Rassemblements et « Platzverweis renforcé » – Avancée d’un côté, blocage de l’autre
Le Ministre des Affaires Intérieures a retiré l’avant-projet de loi sur les
rassemblements en plein air dans des lieux accessibles au public, et
proposé des modifications du projet de loi “Platzverweis renforcé”. Les
ONGs membres de Voĉo accueillent favorablement le retrait de
l’avant-projet sur les rassemblements, mais continuent d’émettre des
réserves catégoriques par rapport au projet« Platzverweis renforcé ».
L’avant-projet de loi sur les rassemblements était destiné à encadrer l’organisation de manifestations à caractère politique au Luxembourg, et prévoyait notamment des contrôles, des demandes d’autorisation, ainsi que des sanctions potentielles pour les organisateur·rices et les participant·es aux manifestations. Ainsi, Voĉo accueille très favorablement le retrait de cet avant-Projet de loi. Il s’agit d’une avancée considérable pour la société civile.
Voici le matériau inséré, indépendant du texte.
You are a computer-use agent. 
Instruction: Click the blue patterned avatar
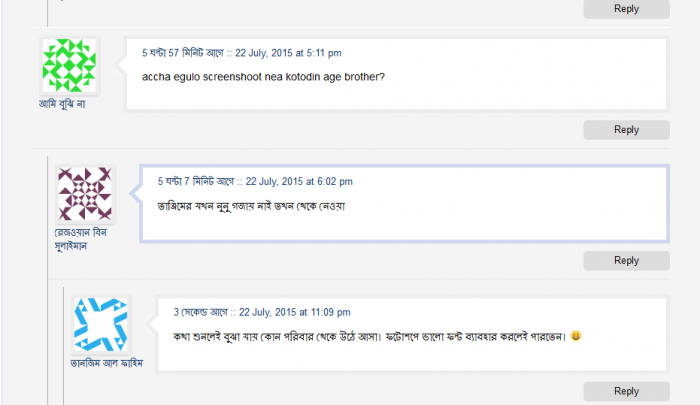pos(101,324)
N’empêche qu’une loi sur les rassemblements aurait été l’occasion d’inscrire explicitement dans la loi le droit de manifester ainsi que les manifestations spontanées et les contre-manifestations. Elle aurait également pu permettre d’instaurer un système de notification des manifestations au niveau national, plutôt qu’un système d’autorisation, en place dans la plupart des communes du pays, et d’harmoniser la procédure sur l’ensemble du territoire, afin de faciliter l’organisation de manifestations.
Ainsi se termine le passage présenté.